Supplied material –
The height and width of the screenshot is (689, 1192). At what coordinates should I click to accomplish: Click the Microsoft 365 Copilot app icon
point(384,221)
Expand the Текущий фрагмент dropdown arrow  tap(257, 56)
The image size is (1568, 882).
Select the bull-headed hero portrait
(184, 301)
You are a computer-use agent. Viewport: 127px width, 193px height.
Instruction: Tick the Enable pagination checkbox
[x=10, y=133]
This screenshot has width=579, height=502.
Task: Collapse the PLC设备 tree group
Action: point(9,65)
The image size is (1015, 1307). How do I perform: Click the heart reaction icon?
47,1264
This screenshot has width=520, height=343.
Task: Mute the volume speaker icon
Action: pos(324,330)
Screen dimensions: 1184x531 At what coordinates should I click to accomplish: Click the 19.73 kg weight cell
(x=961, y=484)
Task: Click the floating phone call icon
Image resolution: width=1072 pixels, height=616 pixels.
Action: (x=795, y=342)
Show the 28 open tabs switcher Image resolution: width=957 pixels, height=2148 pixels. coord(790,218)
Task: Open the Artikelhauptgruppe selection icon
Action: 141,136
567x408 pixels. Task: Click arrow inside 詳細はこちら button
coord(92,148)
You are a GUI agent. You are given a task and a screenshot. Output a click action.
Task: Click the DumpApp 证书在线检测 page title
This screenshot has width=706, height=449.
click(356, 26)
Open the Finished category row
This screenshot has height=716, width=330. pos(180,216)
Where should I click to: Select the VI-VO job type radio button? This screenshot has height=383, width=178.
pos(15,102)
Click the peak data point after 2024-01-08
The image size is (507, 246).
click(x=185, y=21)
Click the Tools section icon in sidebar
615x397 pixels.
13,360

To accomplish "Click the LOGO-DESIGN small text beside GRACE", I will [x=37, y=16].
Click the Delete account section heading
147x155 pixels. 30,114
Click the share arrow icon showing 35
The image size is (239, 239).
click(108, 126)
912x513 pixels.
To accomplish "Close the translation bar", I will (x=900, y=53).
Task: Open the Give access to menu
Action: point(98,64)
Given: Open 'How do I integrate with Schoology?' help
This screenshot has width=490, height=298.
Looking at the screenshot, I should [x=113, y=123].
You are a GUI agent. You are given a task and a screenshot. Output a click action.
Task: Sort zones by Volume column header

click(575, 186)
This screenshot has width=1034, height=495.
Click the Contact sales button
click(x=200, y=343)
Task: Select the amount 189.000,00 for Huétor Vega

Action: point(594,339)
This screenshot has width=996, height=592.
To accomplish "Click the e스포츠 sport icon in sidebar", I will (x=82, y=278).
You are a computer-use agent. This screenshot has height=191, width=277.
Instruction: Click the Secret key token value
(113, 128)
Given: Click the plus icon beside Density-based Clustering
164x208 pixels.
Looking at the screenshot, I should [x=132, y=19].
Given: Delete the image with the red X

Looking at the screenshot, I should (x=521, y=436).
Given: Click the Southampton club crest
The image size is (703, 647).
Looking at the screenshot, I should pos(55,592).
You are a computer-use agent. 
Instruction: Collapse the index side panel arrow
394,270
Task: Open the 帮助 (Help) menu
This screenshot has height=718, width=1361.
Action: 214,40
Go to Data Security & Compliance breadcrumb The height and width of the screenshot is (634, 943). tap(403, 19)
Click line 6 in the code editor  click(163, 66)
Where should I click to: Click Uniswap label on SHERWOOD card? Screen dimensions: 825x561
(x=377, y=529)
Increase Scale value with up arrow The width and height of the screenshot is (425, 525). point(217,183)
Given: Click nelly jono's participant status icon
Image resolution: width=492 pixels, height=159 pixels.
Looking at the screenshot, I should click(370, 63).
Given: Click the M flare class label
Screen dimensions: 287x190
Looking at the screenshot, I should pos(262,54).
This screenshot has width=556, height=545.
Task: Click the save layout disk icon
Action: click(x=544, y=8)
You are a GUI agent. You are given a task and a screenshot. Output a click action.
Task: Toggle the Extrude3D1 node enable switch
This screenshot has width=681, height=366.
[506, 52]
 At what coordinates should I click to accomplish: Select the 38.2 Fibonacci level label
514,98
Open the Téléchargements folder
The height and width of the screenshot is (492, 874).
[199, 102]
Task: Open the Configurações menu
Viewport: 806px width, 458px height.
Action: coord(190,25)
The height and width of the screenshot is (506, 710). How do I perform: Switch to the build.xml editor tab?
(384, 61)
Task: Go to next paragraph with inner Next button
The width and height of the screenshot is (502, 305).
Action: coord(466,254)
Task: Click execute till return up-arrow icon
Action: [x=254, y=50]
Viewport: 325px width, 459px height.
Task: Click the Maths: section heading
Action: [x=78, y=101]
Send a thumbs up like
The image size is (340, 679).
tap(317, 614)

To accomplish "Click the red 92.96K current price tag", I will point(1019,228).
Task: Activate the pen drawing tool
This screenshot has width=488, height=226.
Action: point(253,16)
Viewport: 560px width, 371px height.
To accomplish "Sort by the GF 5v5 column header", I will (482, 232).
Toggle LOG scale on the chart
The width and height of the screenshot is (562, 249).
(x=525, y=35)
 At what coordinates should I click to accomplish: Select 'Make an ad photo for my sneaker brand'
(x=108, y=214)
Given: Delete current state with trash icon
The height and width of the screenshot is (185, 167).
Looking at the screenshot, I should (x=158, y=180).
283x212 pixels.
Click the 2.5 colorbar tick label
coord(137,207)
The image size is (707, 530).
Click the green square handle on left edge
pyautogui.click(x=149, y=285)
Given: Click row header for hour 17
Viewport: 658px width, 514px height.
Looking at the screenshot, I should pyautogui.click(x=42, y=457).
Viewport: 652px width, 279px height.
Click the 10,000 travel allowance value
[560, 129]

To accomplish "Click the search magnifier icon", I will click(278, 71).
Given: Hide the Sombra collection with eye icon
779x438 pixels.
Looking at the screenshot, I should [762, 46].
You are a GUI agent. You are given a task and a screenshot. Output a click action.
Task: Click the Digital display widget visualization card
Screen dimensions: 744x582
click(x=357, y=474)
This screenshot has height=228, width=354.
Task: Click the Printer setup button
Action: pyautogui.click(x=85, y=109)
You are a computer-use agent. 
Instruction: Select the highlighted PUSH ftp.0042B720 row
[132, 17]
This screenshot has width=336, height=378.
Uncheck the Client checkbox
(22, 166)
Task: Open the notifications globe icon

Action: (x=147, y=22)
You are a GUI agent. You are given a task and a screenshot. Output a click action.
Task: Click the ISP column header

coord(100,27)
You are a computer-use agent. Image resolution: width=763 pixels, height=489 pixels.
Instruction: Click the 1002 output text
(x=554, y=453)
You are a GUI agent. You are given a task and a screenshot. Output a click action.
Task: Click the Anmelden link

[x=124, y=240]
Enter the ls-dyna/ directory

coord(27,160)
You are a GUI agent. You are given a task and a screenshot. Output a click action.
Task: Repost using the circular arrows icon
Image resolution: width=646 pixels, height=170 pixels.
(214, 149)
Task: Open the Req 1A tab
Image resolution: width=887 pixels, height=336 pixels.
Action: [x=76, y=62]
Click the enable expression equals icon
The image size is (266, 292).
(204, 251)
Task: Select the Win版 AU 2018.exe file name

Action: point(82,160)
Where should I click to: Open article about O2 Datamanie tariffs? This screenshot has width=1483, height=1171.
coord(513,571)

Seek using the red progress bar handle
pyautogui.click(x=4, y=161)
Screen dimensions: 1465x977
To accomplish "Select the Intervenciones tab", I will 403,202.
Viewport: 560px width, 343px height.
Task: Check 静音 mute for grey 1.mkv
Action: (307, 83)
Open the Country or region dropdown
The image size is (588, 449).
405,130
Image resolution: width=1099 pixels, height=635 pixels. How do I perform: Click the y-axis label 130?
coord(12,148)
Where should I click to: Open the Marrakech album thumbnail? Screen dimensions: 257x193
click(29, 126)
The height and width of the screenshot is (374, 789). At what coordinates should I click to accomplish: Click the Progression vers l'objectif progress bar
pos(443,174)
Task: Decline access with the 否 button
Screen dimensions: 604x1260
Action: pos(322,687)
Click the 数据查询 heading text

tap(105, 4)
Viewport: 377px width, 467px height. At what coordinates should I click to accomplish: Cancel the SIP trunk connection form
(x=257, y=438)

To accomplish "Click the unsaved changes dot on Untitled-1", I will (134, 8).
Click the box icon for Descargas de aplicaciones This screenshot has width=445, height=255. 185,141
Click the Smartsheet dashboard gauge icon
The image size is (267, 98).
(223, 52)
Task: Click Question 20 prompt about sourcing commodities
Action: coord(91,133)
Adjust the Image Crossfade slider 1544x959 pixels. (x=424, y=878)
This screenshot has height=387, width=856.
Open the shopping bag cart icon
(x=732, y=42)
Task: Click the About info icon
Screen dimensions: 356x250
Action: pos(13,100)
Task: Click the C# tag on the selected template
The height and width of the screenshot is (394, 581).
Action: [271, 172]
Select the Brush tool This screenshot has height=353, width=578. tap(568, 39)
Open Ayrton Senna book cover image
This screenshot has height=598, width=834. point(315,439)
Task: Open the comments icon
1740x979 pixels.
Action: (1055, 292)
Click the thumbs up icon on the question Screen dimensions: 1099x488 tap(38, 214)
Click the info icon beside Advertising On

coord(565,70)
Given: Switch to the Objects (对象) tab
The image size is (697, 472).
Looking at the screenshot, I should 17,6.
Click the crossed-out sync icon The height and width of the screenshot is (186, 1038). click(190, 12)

Activity – Out of the listing above, reproduce exactly the lines from the one with "The width and height of the screenshot is (562, 249)." up to and including the one with "Given: Click row header for hour 17".

Response –
The width and height of the screenshot is (562, 249).
(x=525, y=35)
 At what coordinates should I click to accomplish: Select 'Make an ad photo for my sneaker brand'
(x=108, y=214)
Given: Delete current state with trash icon
The height and width of the screenshot is (185, 167).
Looking at the screenshot, I should (x=158, y=180).
283x212 pixels.
Click the 2.5 colorbar tick label
coord(137,207)
The image size is (707, 530).
Click the green square handle on left edge
pyautogui.click(x=149, y=285)
Given: Click row header for hour 17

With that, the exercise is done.